Okay, so there are a number of terms there but I think I've given the definitions in terms that aren't too hard to follow for the average person. Let me show a few examples of teeth so I can sort of show how these terms are used "in the real world."

Crosbysaurus tooth. Scale distance = 1 mm.

The above picture is of part of a Crosbysaurus tooth from one of our sites at Comb Ridge. It shows denticles, the pointed cutting parts on the distal edge (or carina) of the tooth. Each of the pyramid-shaped structures has smaller bumps on them - these are the accessory denticles. This picture is in labial view.

Crosbysaurus tooth. Scale distance = 1 mm.

Here is another view of the same tooth. Here we are looking at the tooth in mesial view with the apex on the right and the base on the left. You can see a resorption pit at the base - it looks like the tooth is hollow. You can notice that this tooth is laterally compressed - it is much narrower than it is tall.

Archosauriform tooth. Scale distance = 1 mm.

Last example. Here is an archosauriform tooth in basal view. The front of the mouth, or mesial side, would be towards the right while the back of the mouth, or distal side, is to the left. You can see in this view that the tooth is asymmetrical - the labial and lingual sides are not equal.

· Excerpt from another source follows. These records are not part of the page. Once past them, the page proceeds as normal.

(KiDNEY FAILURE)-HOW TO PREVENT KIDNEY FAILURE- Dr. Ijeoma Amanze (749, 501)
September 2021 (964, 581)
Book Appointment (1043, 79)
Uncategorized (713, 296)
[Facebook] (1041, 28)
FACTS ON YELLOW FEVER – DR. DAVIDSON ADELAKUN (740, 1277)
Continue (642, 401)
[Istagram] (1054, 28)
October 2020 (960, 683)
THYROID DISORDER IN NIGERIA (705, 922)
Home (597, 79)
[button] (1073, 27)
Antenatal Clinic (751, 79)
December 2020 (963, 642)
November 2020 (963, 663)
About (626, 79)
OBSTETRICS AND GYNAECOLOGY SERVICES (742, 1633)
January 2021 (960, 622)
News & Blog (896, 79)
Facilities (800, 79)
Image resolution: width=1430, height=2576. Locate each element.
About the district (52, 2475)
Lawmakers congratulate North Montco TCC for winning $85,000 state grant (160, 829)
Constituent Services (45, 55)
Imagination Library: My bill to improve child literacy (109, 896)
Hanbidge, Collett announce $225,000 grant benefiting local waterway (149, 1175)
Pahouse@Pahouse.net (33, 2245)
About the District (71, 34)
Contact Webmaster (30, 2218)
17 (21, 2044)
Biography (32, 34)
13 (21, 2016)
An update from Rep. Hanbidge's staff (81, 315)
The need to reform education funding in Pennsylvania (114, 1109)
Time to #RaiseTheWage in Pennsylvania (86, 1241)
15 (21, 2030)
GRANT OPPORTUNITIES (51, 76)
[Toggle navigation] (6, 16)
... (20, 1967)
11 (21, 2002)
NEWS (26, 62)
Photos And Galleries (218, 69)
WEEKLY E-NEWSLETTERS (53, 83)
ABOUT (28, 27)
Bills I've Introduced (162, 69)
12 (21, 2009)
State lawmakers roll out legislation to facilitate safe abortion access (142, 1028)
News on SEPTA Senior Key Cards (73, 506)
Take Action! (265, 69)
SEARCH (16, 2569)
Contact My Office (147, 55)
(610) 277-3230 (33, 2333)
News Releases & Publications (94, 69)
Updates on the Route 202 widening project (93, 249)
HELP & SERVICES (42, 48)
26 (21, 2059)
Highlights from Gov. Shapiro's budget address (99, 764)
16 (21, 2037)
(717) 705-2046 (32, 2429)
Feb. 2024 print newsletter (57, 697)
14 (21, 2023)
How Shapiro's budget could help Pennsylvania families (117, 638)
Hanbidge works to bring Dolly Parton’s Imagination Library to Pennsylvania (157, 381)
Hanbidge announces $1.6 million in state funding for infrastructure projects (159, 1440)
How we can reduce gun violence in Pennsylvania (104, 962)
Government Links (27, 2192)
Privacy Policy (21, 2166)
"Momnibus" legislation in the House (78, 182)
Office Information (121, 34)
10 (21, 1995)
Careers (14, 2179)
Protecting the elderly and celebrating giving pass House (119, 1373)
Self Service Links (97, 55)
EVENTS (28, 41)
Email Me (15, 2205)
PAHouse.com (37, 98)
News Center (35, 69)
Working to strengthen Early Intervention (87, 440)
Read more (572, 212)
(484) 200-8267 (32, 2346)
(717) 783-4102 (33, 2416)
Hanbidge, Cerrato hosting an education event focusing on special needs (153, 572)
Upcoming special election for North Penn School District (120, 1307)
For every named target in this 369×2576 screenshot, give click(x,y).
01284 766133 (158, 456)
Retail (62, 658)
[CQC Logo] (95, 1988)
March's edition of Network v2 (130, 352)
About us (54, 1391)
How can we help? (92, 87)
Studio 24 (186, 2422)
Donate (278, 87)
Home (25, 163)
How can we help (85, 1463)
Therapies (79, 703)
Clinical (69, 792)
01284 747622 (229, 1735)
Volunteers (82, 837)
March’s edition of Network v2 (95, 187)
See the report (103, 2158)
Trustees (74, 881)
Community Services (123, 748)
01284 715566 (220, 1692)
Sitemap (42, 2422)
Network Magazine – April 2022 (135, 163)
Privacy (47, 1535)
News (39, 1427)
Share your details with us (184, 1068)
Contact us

This picture also gives a decent view of the resorption pit located in the middle of the base here. That tells us that this is a shed tooth crown.

Thanks for making it through this! I know there were a lot of terms but I promise they will come in handy for many of my future posts. And now you can impress your dentist with your knowledge of dental terminology! The paleontology of teeth (Odontology) is not just for mammal paleontologists. All of this work with microfossils and Triassic teeth has certainly given me a new appreciation of how important these little things can be and what they can tell us about an ecosystem. Just what specifically can they tell us? That sounds like another blog post in its own right.